Tra la sagoma del Vesuvio ed il mare di Castellammare di Stabia che si vede ad un passo, come ad un passo si tocca con mano Oplonti, o anche villa di Poppea, il sito archeologico che ancora in pochi conoscono, c’è Torre Annunziata e, dentro i suoi confini, Tenuta Nunziata che ha preso lo stesso nome dell’insediamento cittadino e che in due anni l’imprenditore del food a chilometro zero, Gino Camera, ha trasformato in un luogo dove un progetto ambizioso che lega il buon cibo e l’amore per la storia dei luoghi sta prendendo forma.
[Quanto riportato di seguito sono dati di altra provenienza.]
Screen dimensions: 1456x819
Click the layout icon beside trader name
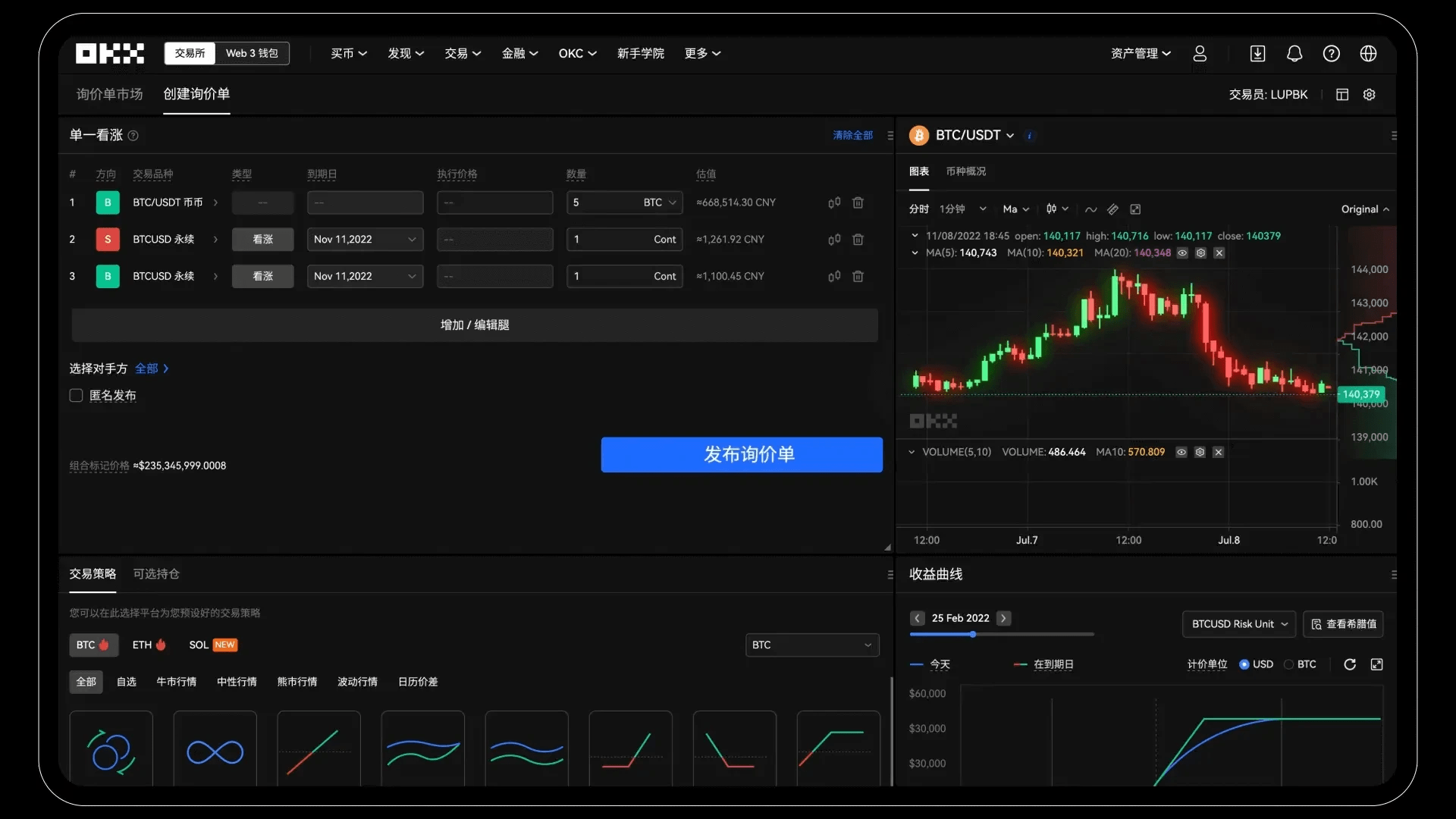[x=1342, y=95]
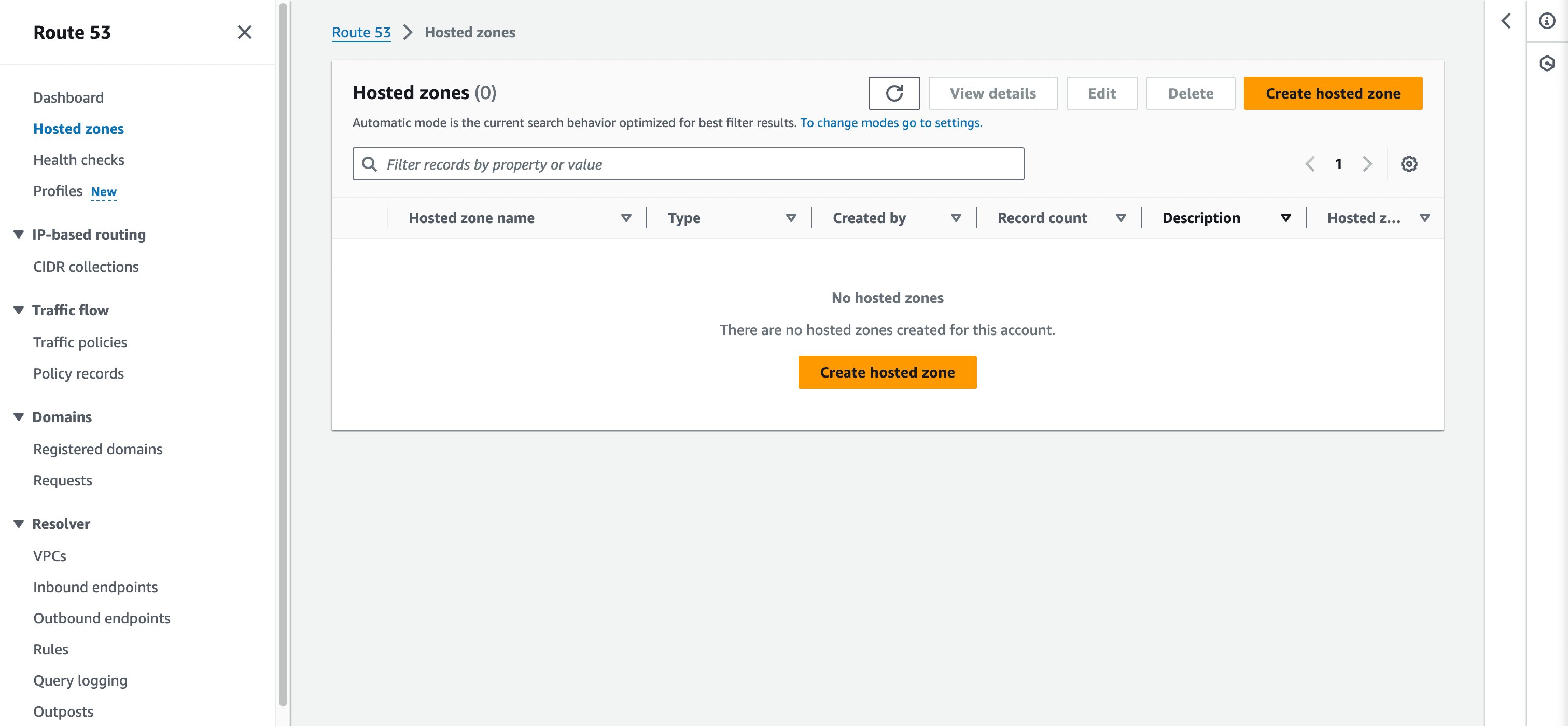
Task: Go to the next page arrow
Action: (1367, 164)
Così con l’adesione di Tenuta Nunziata a grandichef.com, per una filosofia che portiamo avanti in tutta Italia, da almeno un decennio, quel progetto si è fatto davvero concreto e sono entrati in Tenuta Nunziata anche i nostri panel sensoriali lungo il percorso de “i cibi raccontano…” che in questi anni abbiamo portato in giro per l’Italia.
Come a Conversano, a Firenze, a Grinzane Cavour, a Roma, a Trieste, a Napoli e da un capo all’altro dell’Italia abbiamo ripreso a viaggiare e a vivere eventi che danno “buon cibo al corpo” e “buon cibo alla mente”. E mai come la sera appena trascorsa di mercoledì 28 gennaio ’26 ha fatto nuovo connubio la mente e il corpo di tutti coloro che sono stati per il panel grandichef.com a Tenuta Nunziata con tutto il valore delle loro competenze e professionalità. Il nostro direttore Francesco De Rosa (che ha condotto il panel e l’intera serata) assieme all’assessore regionale, appena insediatasi all’Agricoltura in Campania, Maria Carmela Serluca, come dire la persona giusta al posto giusto che ha davanti un grande lavoro da fare in cui mescola empatia ed ascolto. Il professor Raffaele Sacchi, tra i massimi esperti italiani di olio extravergine di oliva assieme ad uno dei punti di riferimento nazionali dell’Onaf (Organizzazione nazionale assaggiatore formaggi), l’agronomo Mario Sanza. Il sindaco di Solopaca, vero brand del buon vino e del benessere in Italia, Pompilio Forgione, assieme al sindaco di Torre Annunziata, Corrado Cuccurullo che vuole rivoltare e riqualificare la sua città di mare. Il medico specialista ed esperta nutrizionista Rachele Sorrentino assieme alla dirigente scolastica (lei sì, preside di frontiera) Giovanna Scala. E poi altri imprenditori del food retail come Nando Di Tella, il direttore del Flag del Miglio d’Oro, Luca Tortora; il creativo e passionale Maurizio Clumez autore di recente di una storia a fumetti sulla Reggia di Portici. Ma anche Lorenzo Iossa , giovane scrittore che ha dedicato un racconto ai suoi nonni. Assieme al cibo uscito dalla cucina del giovane chef di Tenuta Nunziata Antonio Esposito, sono arrivate a tavola le note culturali, gli aneddoti in racconto, i momenti live come quelli in cui Raffaele Sacchi ha illustrato, olio in mano, il modo con cui ci può assaggiare per capire se un olio extravergine d’oliva è di qualità, come di quelli a tutela controllata che coltiva Tenuta Nunziata. Un plauso corale che in redazione ci sentiamo di esprimere verso tutti coloro che hanno animato e preso parte al panel de “i cibi raccontano…” di grandichef.com.
Ha colpito i presenti, senza dubbio, il garbo, la competenza, il desiderio di ascoltare tutti ed il progetto chiaro espresso a favore della collettività che Maria Carmela Serluca ha in mente di realizzare presso il suo “nuovo” assessorato regionale all’Agricoltura, punto nevralgico e fondamentale di tutta la filiera agroalimentare e di un indotto che vale molti milioni di euro e tanta occupazione. Così il riavvio dei panel sensoriali e di “i cibi raccontano…” di grandichef.com ha confermato anche in Tenuta Nunziata il valore di una formula inclusiva che già in altri posti d’Italia si è fatta apprezzare negli anni passati dacché mentre si gustano prelibatezze culinarie si parla di tutti i temi che fanno la buona alimentazione, la tracciabilità e le migliori produzioni. Un feedback che arriva nitido dal mondo dei produttori, dalle associazioni di settore, dagli operatori economici, dai nostri altri progetti come foodfestivalretail.it e caffeletterari.it dove, anche lì, il connubio tra ciò che si mangia e ciò di cu si parla deve avere la stessa nobile missione.